= Quadrobics =

Form of physical exercise

Quadrobics is a form of physical exercise and a youth subculture that involves using all four limbs, as if imitating quadrupedal animal locomotion.

== Etymology and history ==
The word "quadrobics" is a portmanteau of the words "quattuor" (Latin for "four") and "aerobics". Quadrobics began as a sports hobby and over time turned into a trend that started to take over social networks. It is said to have been invented by Japanese sprinter Kenichi Ito, who in 2008 set the world record for running the 100-m track on all four limbs. Four years later, he beat his own record and was listed in the Guinness Book of Records. As of 2026, the record is 14.55 seconds, set by Ryusei Yonee in September 2025.

== Quadrobics as a sport and fitness activity ==
Quadrobics is not yet officially recognised as a sport, but its enthusiasts organise competitions within their communities. As a sport, quadrobics is close to parkour. As a fitness activity, it, according to Vogue, "combines elements of aerobics and callisthenics" and, having been designed to "engage all four limbs simultaneously", provides an "effective full-body workout". As fitness expert Tomi Akande explained to the magazine, a quadrobic workout routine trains several major muscle groups, improving strength, agility, and coordination.

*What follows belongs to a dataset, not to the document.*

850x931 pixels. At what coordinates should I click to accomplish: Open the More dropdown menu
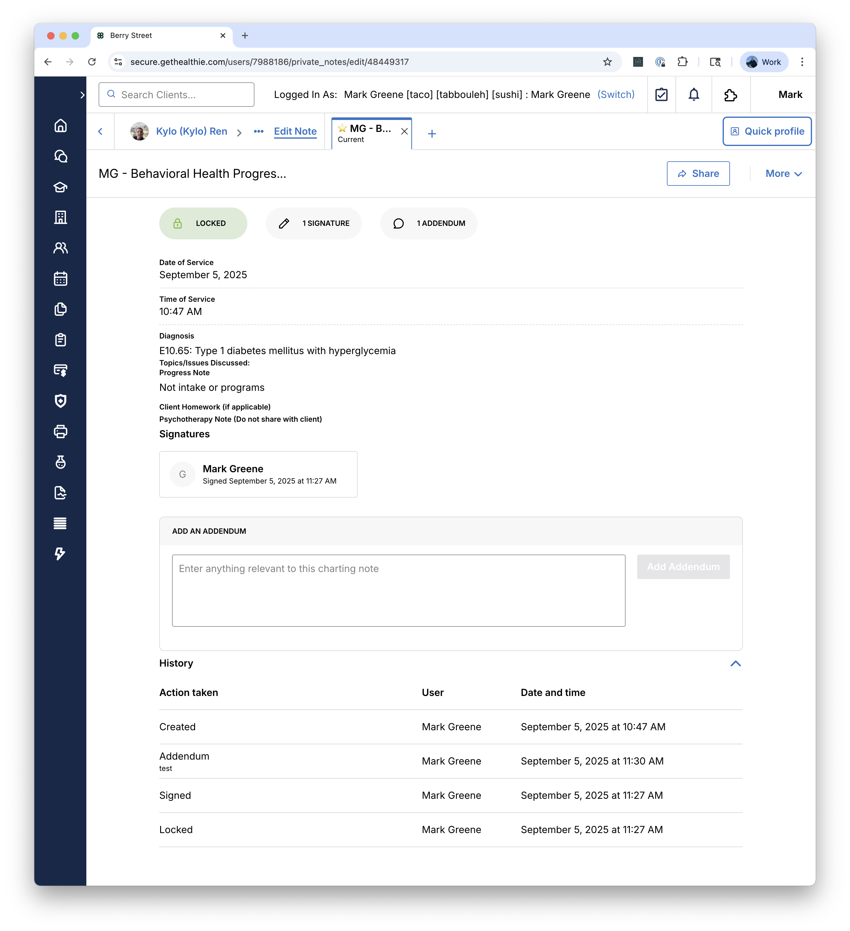pyautogui.click(x=783, y=174)
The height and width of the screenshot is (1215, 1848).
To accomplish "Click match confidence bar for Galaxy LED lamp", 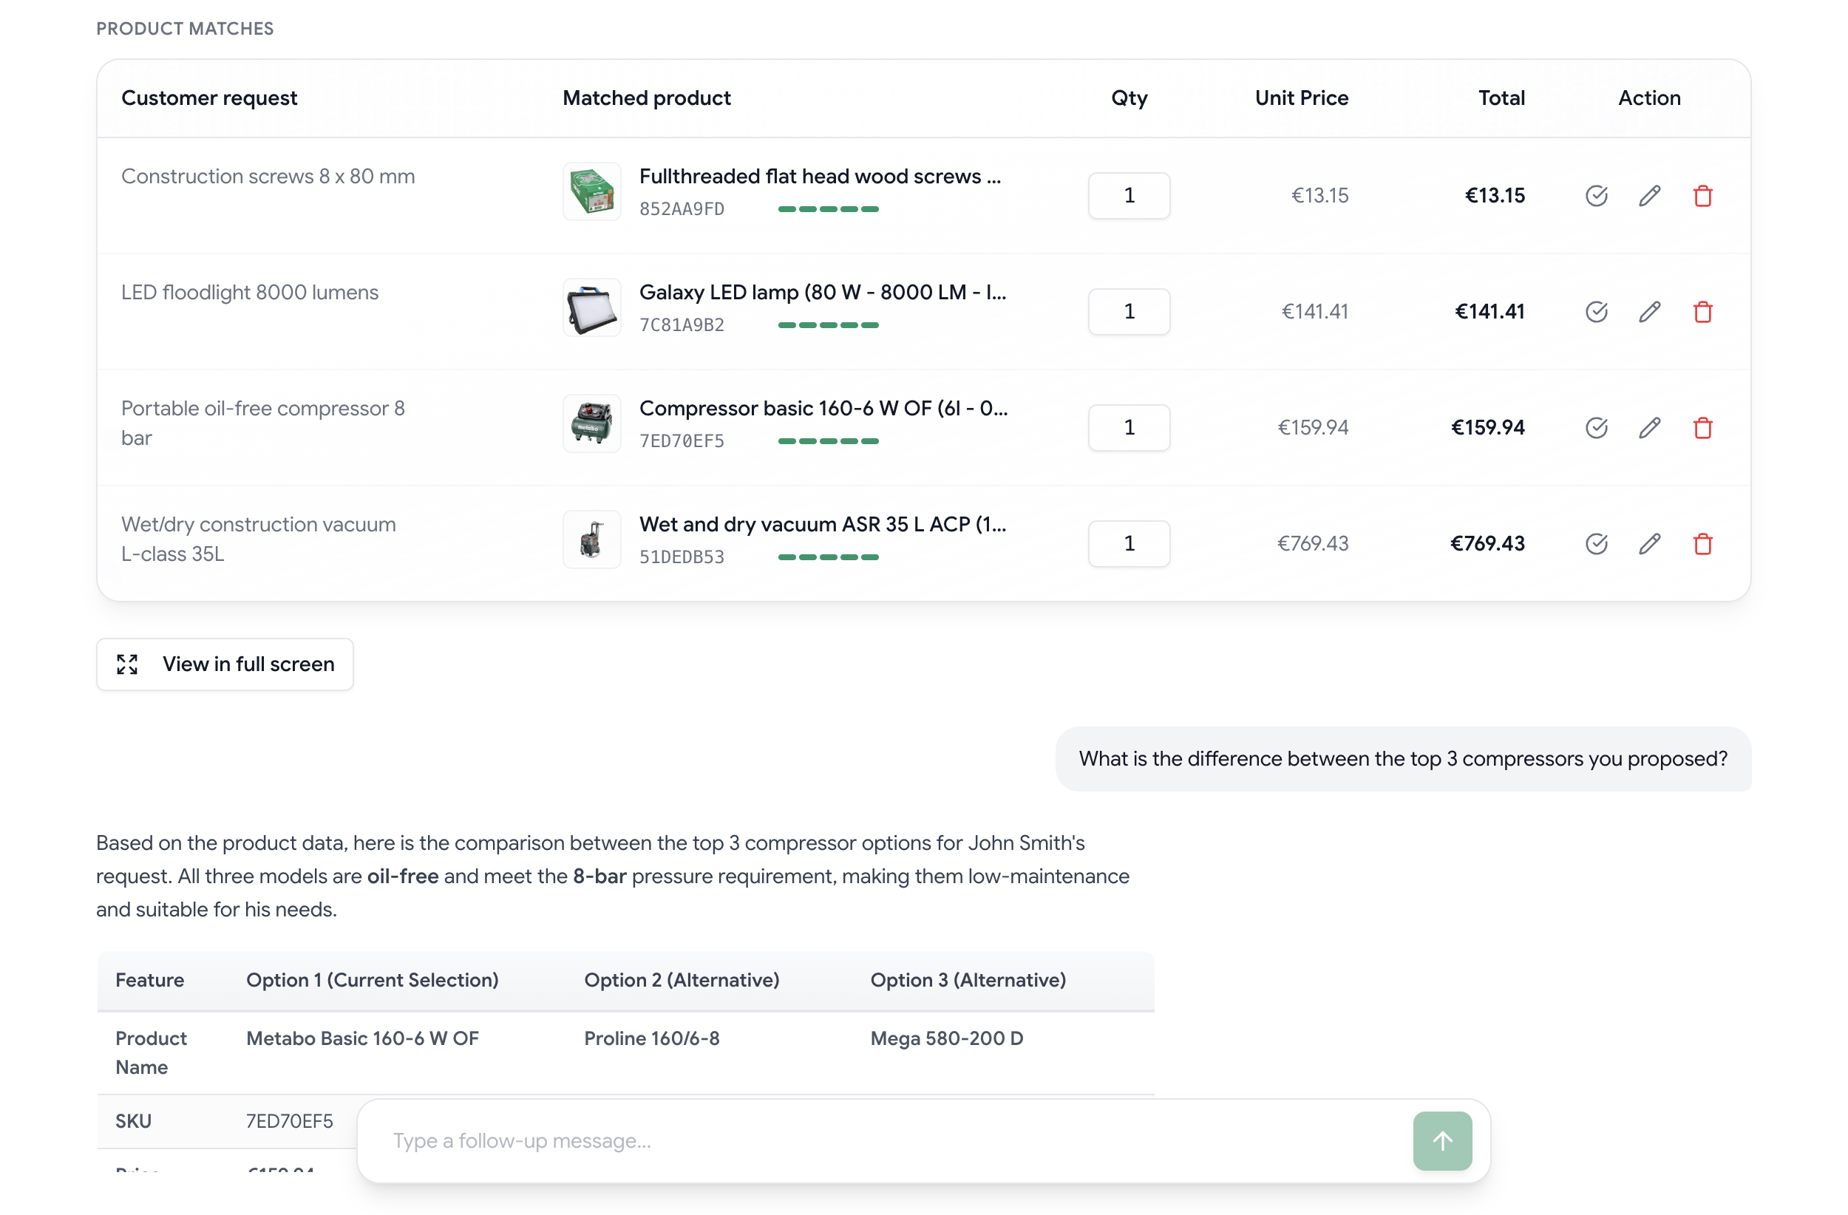I will (x=828, y=325).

The basic quadrobics movements include:
- running or walking on all fours / trotting (e.g. crab walks, lizard walks);
- crawling (e.g. bear crawls);
- leaping;
- balancing;
- high jumps;
- mountain climbers;
- the renegade row.

In 2015, a fitness activity called "crunning" became popular in Australia. Crunning is running on all four limbs, the term is a portmanteau of "crawling" and "running".

== Effects on health ==

Quadrobics can have numerous health benefits, as it provides a full-body workout, and improves coordination as well as general muscle strength.

However, quadrobics require most excess weight to be supported by the front of the body, potentially leading to wrist, elbow, or shoulder strain. While exercises like jumping and crawling are known to increase flexibility and strength, the overall effects quadrobics have on long-term health have not yet been studied.

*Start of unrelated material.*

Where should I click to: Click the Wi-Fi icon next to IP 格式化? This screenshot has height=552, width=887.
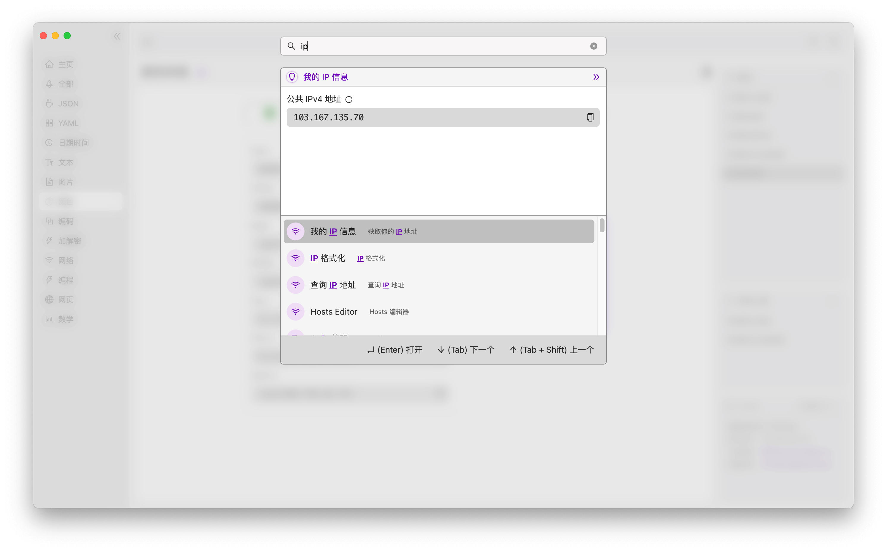pos(295,258)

== Quadrobics as a subculture ==

In Russia, the quadrobers (or quadrobists) youth subculture combining cosplay (dressing up as animals) with quadrobics (like running around on all fours) drew public attention in the spring of 2024. On 16 April, the head of the League for Safe Internet, Ekaterina Mizulina, drew attention to Internet hate messages that called for beating up people named "quadrobers". A week later, the commissioner for children's rights of the Republic of Tatarstan, Irina Volynets, spoke alarmedly about children in animal costumes and the necessity to define the line between play and deviation. In September, a viral video featuring singer Mia Boyka who, in front of a concert audience, ridiculed an 8-year-old female fan wearing cat ears and a tail, caused a scandal and led to a discussion of the new quadrober phenomenon on the Russian 1st Channel talk show Let Them Talk, spanning several episodes.

The subculture is popular mainly among children and adolescents aged 7 to 14. Quadrobists wear animal costumes and also imitate animal movements and behavior: walk on all fours, growl, bark and meow, climb trees and interact with fellow quadrobists as if they all were animals. The species of animals most popular among quadrobists are cats, foxes, dogs, and wolves.

Quadrobists are often confused with furries, but there are differences. Quadrobists focus on imitating real animals, while furries role-play anthropomorphic animal characters (thus creating so-called fursonas, a portmanteau of "fur" and "persona").

The difference between quadrobists and therians is that therians truly identify as an animal, while quadrobists see quadrobics as a physical activity and a sport. Neither quadrobists nor furries consider themselves non-human animals.